On Mon, 26 Sep 2005, Hallam-Baker, Phillip wrote:
From: ietf-bounces(_at_)ietf(_dot_)org
[mailto:ietf-bounces(_at_)ietf(_dot_)org] On
Behalf Of Tim Bray
On Sep 24, 2005, at 8:28 PM, Dean Anderson wrote:
None of my emails have been abusive.
Speaking as a 99.99999999% passive observer around here, I consider
Dean Anderson's emails, in aggregate, abusive. They consume precious
mental bandwidth, in many cases with no material technical content,
and thus make it more difficult for me (and I assume many others) to
follow the flow of IETF discussion.
I am completely unable to follow the line of argument.
Dean appears to be claiming that DNSSEC is somehow incompatible with the
widespread use of anycast. If for the sake of argument we accept this as
true the only conclusion I could draw from such a situation is that
DNSSEC would have to be sent back to be reworked again. If DNSSEC does
not support existing use cases then it has to be fixed.

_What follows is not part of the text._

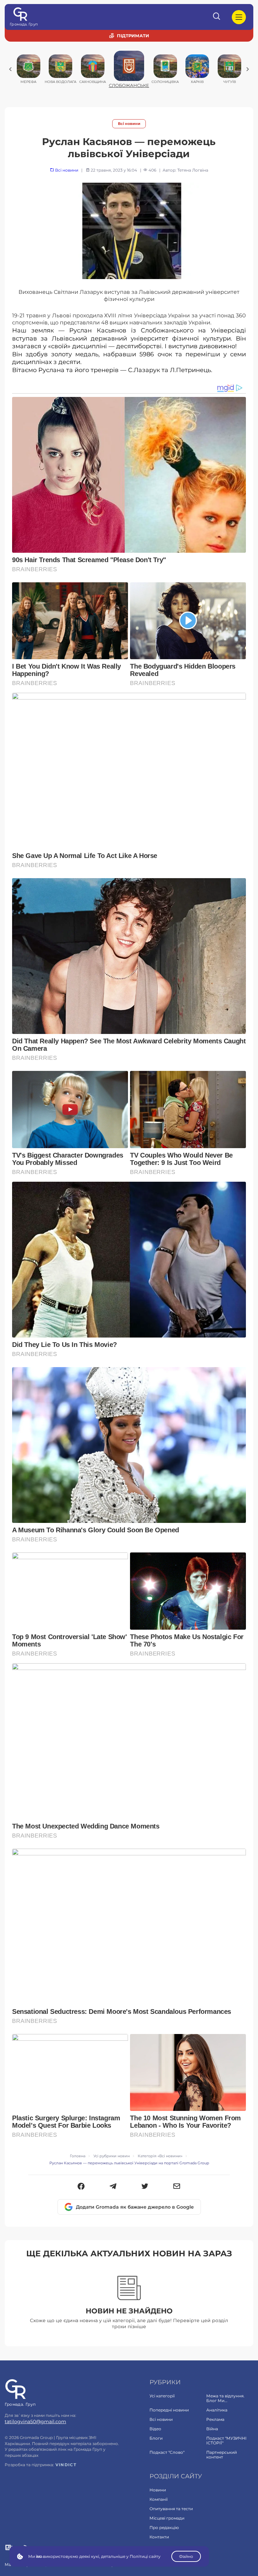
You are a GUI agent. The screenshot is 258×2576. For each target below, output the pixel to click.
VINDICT (66, 2465)
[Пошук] (217, 17)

It is not DNSSEC that is broken.
But I do not see how DNSSEC is incompatible with anycast. It is merely
an assertion that is repeated without evidence. Anycast might possibly
There has been plenty of evidence on the DNSOP list and most recently on the
GROW list. Without getting into to much detail, Anycast doesn't work with TCP,
but it also doesn't work with large UDP packets and fragments. DNSSEC requires
large UDP packets and fragments. The details of why fine grained load balancing
permitted by RFC1812 break the Anycast Extension are hinted at in RFC1546 and
the footnotes to my instant criticism on DNSOP. I can send you a more detailed
explanation if you like offlist.
Your assumption below is common: You assume that everyone does course grained
load balancing or no load balancing. Besides RFC1812 permitting fine grained
load-splitting in "theory", Cisco implements it. There are active programs
underway such as BGP multipath, which also results in fine grained
load-splitting. One cannot assume that two successive packets are delivered to
the same path or that two successive packets will reach the same Anycast
destination. This is acceptable for small, stateless UDP packets. It is not
acceptable TCP or large UDP packets and fragments.
break TCP/IP fallback but it is unlikely that the anycast routes would
change rapidly enough for that effect to be any more significant than
existing TCP issues created by firewalls.
Cryptography is remarkably indifferent to transport, this is the biggest
challenge in the DKIM spec. Depending on particular transport
configurations has in the past turned out to be a mistake. The
authentication of the end point IP addresses in IPSEC achieves no useful
security purpose, it only causes the protocol to become more brittle in
use.
If the issue is real then it should be raised in DNSEXT where the DNSSEC
specs are being developed. It does not appear to be genuine to me.
Its not a problem with DNSSEC per se. It a problem with operation of Anycast
Root Nameservers. There should not be any Anycast root nameservers.